In People v. Warburton, 7 Cal.App.3d 815, 86 Cal.Rptr. 894 (hearing by S.Ct. den.; cert. den., 400 U.S. 1022, 91 S.Ct. 587, 27 L.Ed.2d 634), it was contended that the only inculpating evidence given a grand jury was subject to suppression, since it had been obtained in violation of the Fourth Amendment. Warburton's nolo contendere plea, it was urged by him on appeal, was accordingly invalid since the superior court never had jurisdiction in the case. The court held:
‘The claimed insufficiency of the evidence before the grand jury is not an issue which goes to the jurisdiction or the legality of the trial court proceedings in any fundamental sense. . . . Insufficiency of the evidence before the grand jury . . . is ‘jurisdictional’ in the special procedural sense that the ruling of the trial court may be reviewed by writ of prohibition under Penal Code section 999a. . . . But the defect is not jurisdictional in the fundamental sense, because . . . it is subject to waiver.' (7 Cal.App.3d, p. 821, 86 Cal.Rptr. p. 897; and see People v. Meals, 49 Cal.App.3d 702, 706, 122 Cal.Rptr. 585 (hearing by S.Ct. den.); People v. Gibbs, 16 Cal.App.3d 758, 765, 94 Cal.Rptr. 458 (hearing by S.Ct. den.).)

▶ _Explore the material_:
- A) List every case named in the court excerpt.
- B) Based on the court excerpt, answer yes or no to each statement and quote the words that decide it: (i) Warburton entered a guilty plea. (ii) The defect is described as subject to waiver. (iii) The evidence was said to have been obtained in violation of the Fifth Amendment.
- C) In the court excerpt, which Penal Code section allows the trial court's ruling to be reviewed by writ of prohibition?

▶ _Provided data_:
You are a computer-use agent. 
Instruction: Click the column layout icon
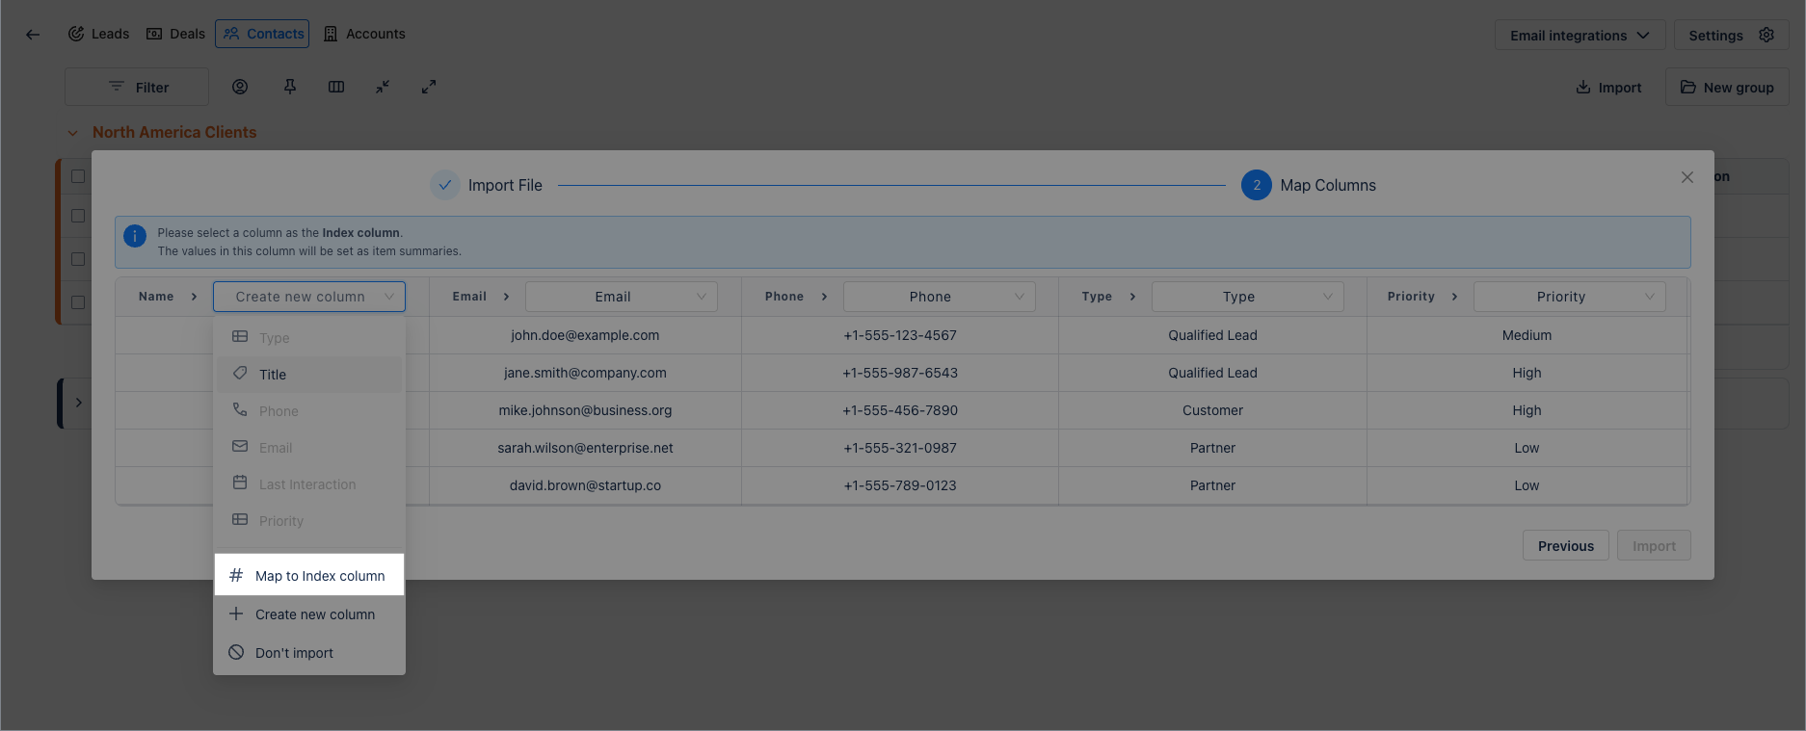tap(336, 87)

▶ _Set of answers_:
- A) People v. Warburton, People v. Meals, People v. Gibbs

- B)
(i) No: "Warburton's nolo contendere plea"
(ii) Yes: "it is subject to waiver."
(iii) No: "obtained in violation of the Fourth Amendment"

- C) Penal Code section 999a.